Öbür dünyaya ne götüreceğiz ?
Espriyle karışık geçenlerde bir reklam görmüştüm semt pazarına giderken; Parasını verip aldığınız ve öbür tarafa götürebileceğiniz tek şey DÖVME’dir diye. İlginçti ama doğruydu. Sadece noksandı. Eve gelince düşündüm ve hala da düşünüyorum başka neler olabilir diye.
Anonim olarak meşhurdur ama ben ihtimal vermiyorum, rivayete göre (değilse lütfen kusura bakmasın ailesi) rahmetli Sakıp Sabancı vefat edeceğini anladığında çocuklarına iki zarf bırakmış. İlkini kendisini mezara götürmeden açmalarını ve diğerini de gelince açmalarını istemiş. Vefatı sonrası çocukları mektubu açmış. İçerisinde şöyle yazıyormuş; beni çoraplarımla gömün. (Rivayet bu ya!) Babalarının isteğini yerine getirmek için hocaya sormuşlar. Hoca itiraz etmiş doğal olarak. Herkes gibi usulüne uygun defnedilmiş merhum. SOnra eve gelip diğer zarfı açmışlar.
Şöyle yazıyormuş; gördünüz ya, insan diğer tarafa bir çorap bile götüremiyor. Bu yüzden yaşamın ve sevginin kıymetini bilin, paraya ve mala gerektiğinden fazla kıymet vermeyin. Bu yaşamın en anlamlı dersi bana göre de.
Öbür tarafa para, mal gitmiyor ama dövme gidiyor… çünkü kalıcı, çünkü tene zırh gibi işlenmiş… Bu arada öbür taraf derken kara toprağı kast ettiğimi anlıyorsunuz eminim yoksa ahiret dirilişi ve sonrasını kast etmiyorum.
İmplant dişler mesela…. giriyor toprağa parasını verdiğimiz…. Ekleme saçlar, saç boyaları…. botokslarımız, estetik operasyonla yer değiştiren, eklenen, şırınga edilen ne varsa… ameliyatla bedenlerimize konulan platinler, metal parçalar mesela… toprağa hepsi giriyor… Ben dövmeci reklamına ancak bunları bulabildim…
Ama bunalrın da tümü sadece toprağa kadar eşlik edebiliyor bize…. diyelim ve esas konumuza gelelim mizahı bırakıp.

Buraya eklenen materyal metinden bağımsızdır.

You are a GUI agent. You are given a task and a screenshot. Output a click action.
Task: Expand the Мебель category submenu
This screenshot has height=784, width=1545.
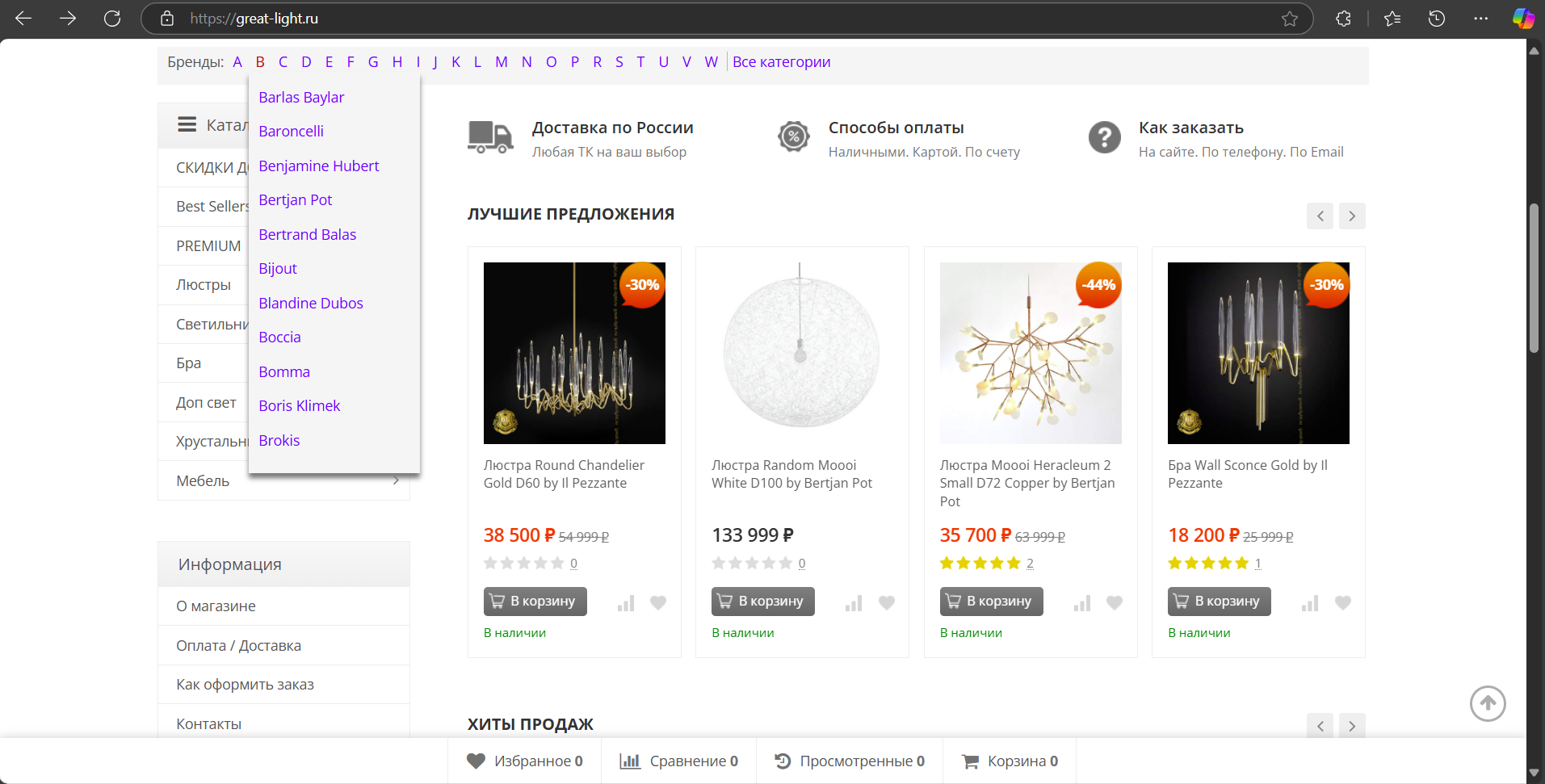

Ahiret yaşamı bu dünyadan mal veya para kabul etmez. Hani sandalcı kehaneti vardır inancı farklı olan kesimlerin…. mezara altın koyarlar, sandalcıya verilmek üzere, bunun pek çok filmi de vardır…. öyle bir şey yok inancımızda. Sura ilk üflenince ölecek, ikincisinde dirileceğiz…. bedenimiz toprağa girerken ayrıldığı ruhuna yeniden kavuşacak, her şeyi hatırlar vaziyette koşacağız mahşer alanına hesap için, merak ve endişeyle…. sonrası dini bahis olduğu için uzatmıyorum.
Orada ne dövmeler, ne botokslar olacak…. Yalın, çıplak, sağlam, dokunuşsuz halimizle çıkacağız huzura. Ayetin ifadesiyle anamızdan doğduğumuz gibi… (Estetiğe de bu yüzden karşıyım aslen.)
Ama yanımızda hatıralarımız olacak mesela dün gibi hatırladığımız… pişmanlıklarımız, acılarımız, mahzunluklarımız, eziyetlerimiz, göz yaşlarımız, ihanetlerimiz, aptallıklarımız, söz dinlemezliklerimiz, ahireti unutuşlarımız, tabiata zarar verişlerimiz, hayvanlara eziyet edişlerimiz, hırsızlıklarımız, cinayetlerimiz…. ızdıraplarımız, korkularımız, sırlarımız, sakladığımızı sandığımız ama hepsi malum alçaklıklarımız….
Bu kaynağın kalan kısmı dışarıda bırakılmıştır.